A good site I've found for a comprehensive step-by-step list for spyware removal:

http://theflyingpenguin.com/spyware-removal.shtml

It has quite a few tools listed in it that I've found to be invaluable.

Never do this. It's probably the worst way to edit what starts up on your PC.

From my link above, use Mike Lin's Startup Control Panel. It doesn't even need to be installed (therefore can be run off a USB drive), and detects everything being started up on that machine.

rimpainter.com

I agree. Great site. I have nearly used all his techniques and ideas, except for the BHO Demon like Mark suggested. Looks like that is the direction I need to head - that or reformat since Winfixer is still with me...

payyourtoll

Ouch. As already stated, if I were in your shoes (which I have been several times), Hijack it, still a problem, format it.

g' luck mate

Kevin286

I was'nt trying to say that using msconfig was a way of 'editing' the startups, just as a way to quickly see what was loading. Sorry about the confusion.

Any progress yet on removing winfixer?

Dark0perator

Heres how I got rid of winfixer:

While your logged in, press ALT+CTRL+DEL
Under the Processes Teb Locate the Image name or Process Winfixer is running under(usally winfixer.exe)
Remember the image Name or Process name and reboot into safe mode.

Once in safe mode do this-> Start Menu ->Search->Type in the image name or Process Winfixer was running under.

You should now see the location in which the main executable is located.
ALT-CTRL-DEL one more time, Goto the Processes tab, Select the Process Winfixer is running under AGAIN->Right click->End Process Tree

Go back to your search window and delet the lil fugger!

Do your spy sweep again to make sure its lil buddies are toast too. You wanna make sure ALL of them are gone, because one invites the other.

Hope that helps.

No need for stupid programs, regediting or msconfig tweeking.

As long as you cut the head from the snake(i.e the main process) the body will die.

BTW to save your self from further heartache, don't use Wintendow's Internet Exploiter. visit www.Firefox.com and download that browser.
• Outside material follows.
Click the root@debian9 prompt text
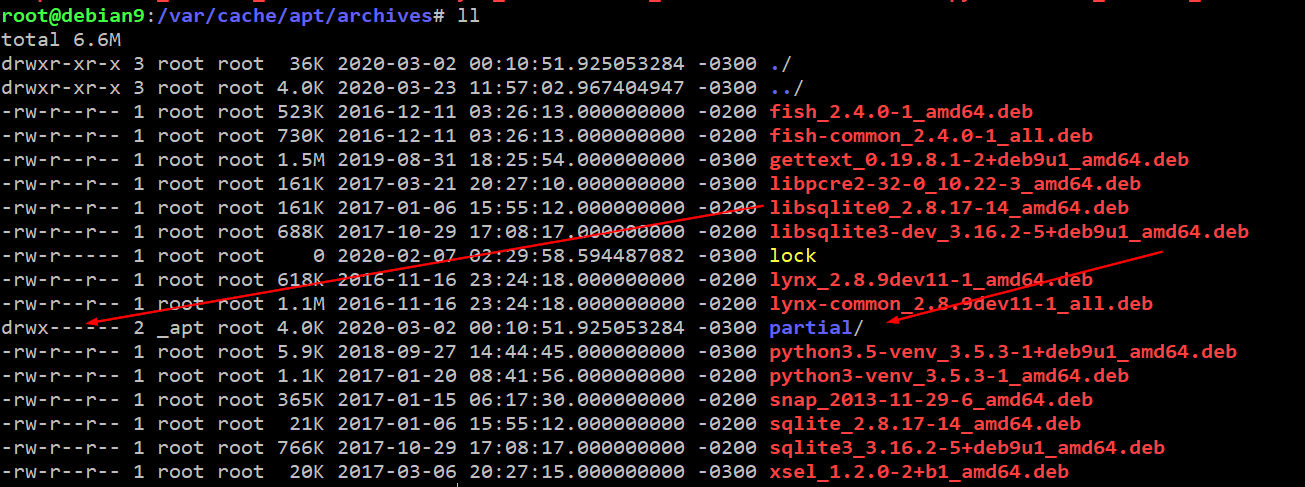This screenshot has height=487, width=1305. coord(73,16)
Its supported by all websites, it runs a lot faster, built in pop-up blocking and you'll bearly get any lil dirty spyware.

Dark0perator

msconfig is great if you know what your doing.
Just stick to the start-up tab. if you want to edit your services, goto control panel, Administrative tools->services. This is also a great way to disable messanger, Remote Registry(pretty big securty flaw), and Server(leaving this on can allow for a protocol analyzer to sniff out packets being sent over your network.. like passwords, creditcard information.. ect..)I also disable Remote Desktop and Windows Security center as its not needed because I use third party firewalls & antivirus protection.

This is ONLY if you know what your doing. So if your not sure; its best to leave it alone.

midiwall

Chris's warning isn't based on getting yourself in trouble using MSCONFIG, it's based on MSCONFIG being VERY easy to compromise programatically, and thus create a false view of what's being loaded.
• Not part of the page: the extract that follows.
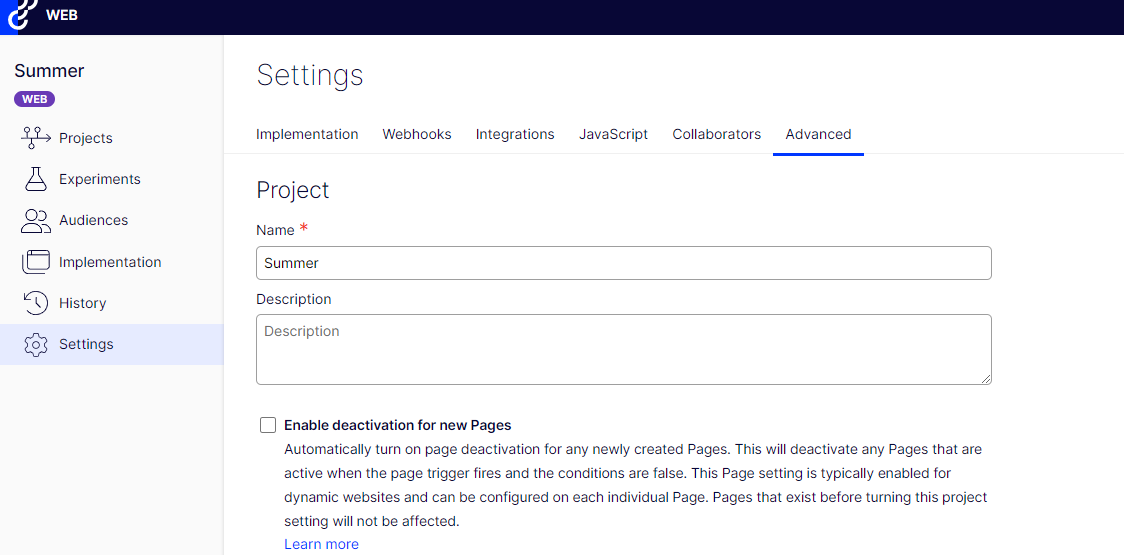Enable deactivation for new Pages checkbox
Image resolution: width=1124 pixels, height=555 pixels.
[268, 425]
And... fwiw, "winfixer" does a good job of hiding itself from the process list (and thus it doesn't show up in the task manager). That as well is pretty easy to do in code.
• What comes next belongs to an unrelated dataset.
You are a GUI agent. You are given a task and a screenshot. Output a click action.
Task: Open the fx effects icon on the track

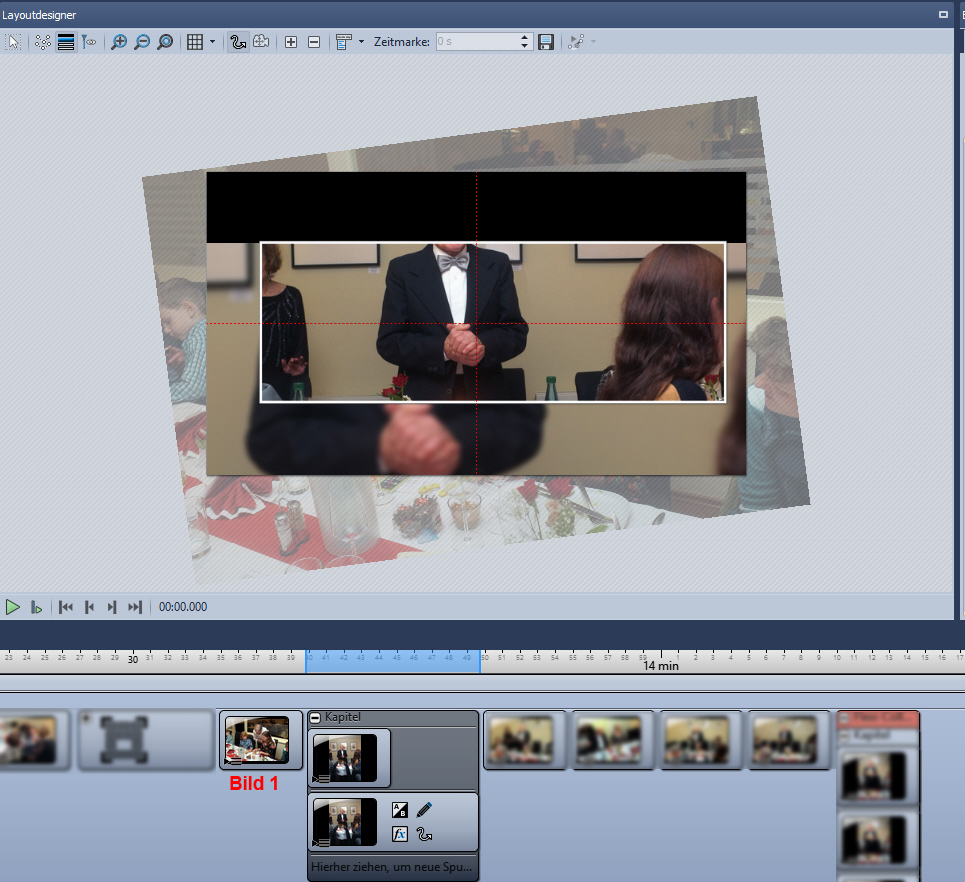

And... Yeah, I _REFUSE_ to use IE for various reasons, this being one of them - but I don't force my beliefs on friends. In this case, my buddy is using IE, so I will work with him to fix the issue.

rimpainter.com

I have also noticed something else about Winfixer. It somehow activates my "work offline" feature. What the heck? This happens EVERY time before Winfixer pops up when I first go to get on the net (cable modem). Then, when I uncheck work offline, Winfixer shows up.

Anybody else notice this?

Dude, I have had just about enough. Anybody know where "Winfixer" is based out of?

mach4

I had this issue a few months back.
The stupid thing tried telling me files on my pc were being accessed and transferred across the net as a ploy to get me to load the program!

Don't know what happened but it just went away.

It did bother the crap out me while it was active though so I feel for you.

midiwall

Christian, man... Are you still fighting this? Holy poo Batman!

Check back at my message #19 on the previous page. Get BHODemon, install it, and at least unhook the thing. Here's the link:

http://www.definitivesolutions.com/bhodemon.htm

I talked to Daryl the other day and he confirms that WinFixer is still dormant on his machine.

rimpainter.com

Will do, thanks Mark!

rimpainter.com

So far so good. BHODemon appears to have done the trick!

midiwall

Kewl... but please go back and read the rest of my old message. BHODemon will disconnect WinFixer from IE, but technically the app is still there, eating memory, just waiting for the (now absent) hook in IE to trigger it.

That doesn't bother everyone, but personally, I don't like crap laying around when I don't know what it is.

The good thing is that you don't have the annoyance.. the bad thing is that it's still on your machine. It _does_ appear though that WinFixer remains 100% dormant without IE poking at it.